((
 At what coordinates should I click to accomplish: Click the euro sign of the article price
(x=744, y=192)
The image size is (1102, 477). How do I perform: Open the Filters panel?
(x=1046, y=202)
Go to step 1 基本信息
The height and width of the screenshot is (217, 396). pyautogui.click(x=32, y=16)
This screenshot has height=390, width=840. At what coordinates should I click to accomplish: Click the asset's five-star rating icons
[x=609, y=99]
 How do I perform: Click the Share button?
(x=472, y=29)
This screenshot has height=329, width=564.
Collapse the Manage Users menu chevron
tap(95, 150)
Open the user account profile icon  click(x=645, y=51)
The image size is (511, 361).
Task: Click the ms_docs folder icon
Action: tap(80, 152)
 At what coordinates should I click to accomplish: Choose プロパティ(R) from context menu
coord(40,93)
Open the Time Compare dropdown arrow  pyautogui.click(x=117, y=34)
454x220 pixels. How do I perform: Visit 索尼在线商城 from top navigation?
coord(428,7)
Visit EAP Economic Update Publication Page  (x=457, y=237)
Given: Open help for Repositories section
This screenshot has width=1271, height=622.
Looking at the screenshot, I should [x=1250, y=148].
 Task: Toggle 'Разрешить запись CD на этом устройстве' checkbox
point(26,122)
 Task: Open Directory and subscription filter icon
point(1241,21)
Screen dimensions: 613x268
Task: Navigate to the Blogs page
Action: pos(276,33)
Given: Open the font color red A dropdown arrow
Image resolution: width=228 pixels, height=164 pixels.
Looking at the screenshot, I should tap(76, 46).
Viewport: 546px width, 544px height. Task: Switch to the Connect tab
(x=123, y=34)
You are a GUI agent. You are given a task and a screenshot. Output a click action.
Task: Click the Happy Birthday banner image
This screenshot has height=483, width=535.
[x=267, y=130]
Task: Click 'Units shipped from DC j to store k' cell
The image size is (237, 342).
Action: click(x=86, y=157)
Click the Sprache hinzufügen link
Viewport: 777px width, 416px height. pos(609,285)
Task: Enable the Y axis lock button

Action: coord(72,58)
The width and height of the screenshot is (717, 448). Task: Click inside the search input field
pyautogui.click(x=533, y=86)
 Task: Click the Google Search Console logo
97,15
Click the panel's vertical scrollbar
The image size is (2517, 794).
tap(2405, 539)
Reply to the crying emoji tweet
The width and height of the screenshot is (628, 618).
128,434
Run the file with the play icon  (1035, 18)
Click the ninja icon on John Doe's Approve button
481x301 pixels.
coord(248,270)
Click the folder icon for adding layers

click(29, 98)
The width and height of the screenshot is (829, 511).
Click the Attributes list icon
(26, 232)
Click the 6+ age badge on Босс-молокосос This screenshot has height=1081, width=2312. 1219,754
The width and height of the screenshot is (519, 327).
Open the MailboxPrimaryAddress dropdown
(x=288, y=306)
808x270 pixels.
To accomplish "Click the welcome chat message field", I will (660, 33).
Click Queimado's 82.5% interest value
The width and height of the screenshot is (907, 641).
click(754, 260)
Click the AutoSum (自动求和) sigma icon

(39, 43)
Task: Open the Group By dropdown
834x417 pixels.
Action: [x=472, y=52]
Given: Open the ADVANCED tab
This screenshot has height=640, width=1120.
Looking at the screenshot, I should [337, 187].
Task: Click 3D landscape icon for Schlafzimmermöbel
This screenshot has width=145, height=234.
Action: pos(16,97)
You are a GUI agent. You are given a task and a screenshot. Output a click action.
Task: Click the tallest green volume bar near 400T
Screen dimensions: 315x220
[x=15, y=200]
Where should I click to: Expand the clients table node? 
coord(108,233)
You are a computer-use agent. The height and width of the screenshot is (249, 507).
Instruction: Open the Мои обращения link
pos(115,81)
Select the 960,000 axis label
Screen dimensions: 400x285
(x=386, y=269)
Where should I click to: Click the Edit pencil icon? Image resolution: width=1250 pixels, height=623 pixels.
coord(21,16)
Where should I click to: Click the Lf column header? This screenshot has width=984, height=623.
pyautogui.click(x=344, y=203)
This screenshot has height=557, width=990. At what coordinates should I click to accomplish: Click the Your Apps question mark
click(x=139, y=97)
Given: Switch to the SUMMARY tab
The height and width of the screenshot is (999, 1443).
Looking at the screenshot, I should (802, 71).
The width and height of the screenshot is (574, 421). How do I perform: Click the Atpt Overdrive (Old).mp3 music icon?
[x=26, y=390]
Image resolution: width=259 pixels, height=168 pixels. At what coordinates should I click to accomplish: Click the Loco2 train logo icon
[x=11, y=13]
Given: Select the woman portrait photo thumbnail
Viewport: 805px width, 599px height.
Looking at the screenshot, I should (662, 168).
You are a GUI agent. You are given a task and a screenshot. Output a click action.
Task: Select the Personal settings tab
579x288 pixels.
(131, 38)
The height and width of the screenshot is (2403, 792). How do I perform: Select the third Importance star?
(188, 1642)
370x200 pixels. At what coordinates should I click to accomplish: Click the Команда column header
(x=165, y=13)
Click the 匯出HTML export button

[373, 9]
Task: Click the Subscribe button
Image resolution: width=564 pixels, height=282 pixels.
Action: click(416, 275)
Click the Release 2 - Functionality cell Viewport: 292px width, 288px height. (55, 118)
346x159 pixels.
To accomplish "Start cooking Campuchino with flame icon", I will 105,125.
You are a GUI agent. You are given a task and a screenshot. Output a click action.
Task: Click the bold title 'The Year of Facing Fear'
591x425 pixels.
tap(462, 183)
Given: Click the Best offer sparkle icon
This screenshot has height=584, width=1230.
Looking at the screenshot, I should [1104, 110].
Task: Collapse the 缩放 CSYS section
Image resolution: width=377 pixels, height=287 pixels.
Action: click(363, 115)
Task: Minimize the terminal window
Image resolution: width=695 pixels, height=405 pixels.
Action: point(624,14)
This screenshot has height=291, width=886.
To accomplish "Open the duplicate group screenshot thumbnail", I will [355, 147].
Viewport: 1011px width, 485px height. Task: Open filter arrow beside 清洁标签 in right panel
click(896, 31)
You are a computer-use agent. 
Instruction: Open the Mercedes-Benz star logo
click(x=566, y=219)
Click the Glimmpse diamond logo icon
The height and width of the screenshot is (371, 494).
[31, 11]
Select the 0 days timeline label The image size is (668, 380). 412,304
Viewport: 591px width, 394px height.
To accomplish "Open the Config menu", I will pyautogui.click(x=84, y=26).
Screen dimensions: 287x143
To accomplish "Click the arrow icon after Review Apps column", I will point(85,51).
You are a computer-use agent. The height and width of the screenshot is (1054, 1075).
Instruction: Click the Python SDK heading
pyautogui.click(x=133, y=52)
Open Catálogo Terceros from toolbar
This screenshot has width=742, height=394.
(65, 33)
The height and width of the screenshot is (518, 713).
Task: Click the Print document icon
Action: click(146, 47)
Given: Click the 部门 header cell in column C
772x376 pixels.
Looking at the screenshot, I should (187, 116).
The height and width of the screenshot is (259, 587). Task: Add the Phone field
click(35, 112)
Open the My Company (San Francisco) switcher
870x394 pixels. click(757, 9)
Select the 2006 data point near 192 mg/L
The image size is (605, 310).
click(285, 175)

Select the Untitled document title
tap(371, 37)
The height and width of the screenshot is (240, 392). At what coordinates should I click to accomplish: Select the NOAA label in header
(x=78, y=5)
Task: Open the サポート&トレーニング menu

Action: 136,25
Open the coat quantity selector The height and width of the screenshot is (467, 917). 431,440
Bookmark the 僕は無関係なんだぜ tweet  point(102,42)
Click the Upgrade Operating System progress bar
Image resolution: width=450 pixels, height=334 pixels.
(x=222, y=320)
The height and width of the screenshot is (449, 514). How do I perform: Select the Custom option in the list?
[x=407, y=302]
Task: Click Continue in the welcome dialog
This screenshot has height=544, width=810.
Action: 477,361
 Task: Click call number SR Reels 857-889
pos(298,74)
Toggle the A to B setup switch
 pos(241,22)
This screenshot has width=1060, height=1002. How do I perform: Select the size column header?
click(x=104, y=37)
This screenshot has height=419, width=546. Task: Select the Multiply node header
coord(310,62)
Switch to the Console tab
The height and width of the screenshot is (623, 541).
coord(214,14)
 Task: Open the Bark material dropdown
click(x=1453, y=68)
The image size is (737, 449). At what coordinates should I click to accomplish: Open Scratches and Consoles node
))
▶ _Instructions to follow_:
From the line that has "The width and height of the screenshot is (574, 421)." through the line that has "Given: Select the", copy every line exactly as it appears above, and leave out all others.

▶ _Task answer_:
The width and height of the screenshot is (574, 421). How do I perform: Click the Atpt Overdrive (Old).mp3 music icon?
[x=26, y=390]
Image resolution: width=259 pixels, height=168 pixels. At what coordinates should I click to accomplish: Click the Loco2 train logo icon
[x=11, y=13]
Given: Select the woman portrait photo thumbnail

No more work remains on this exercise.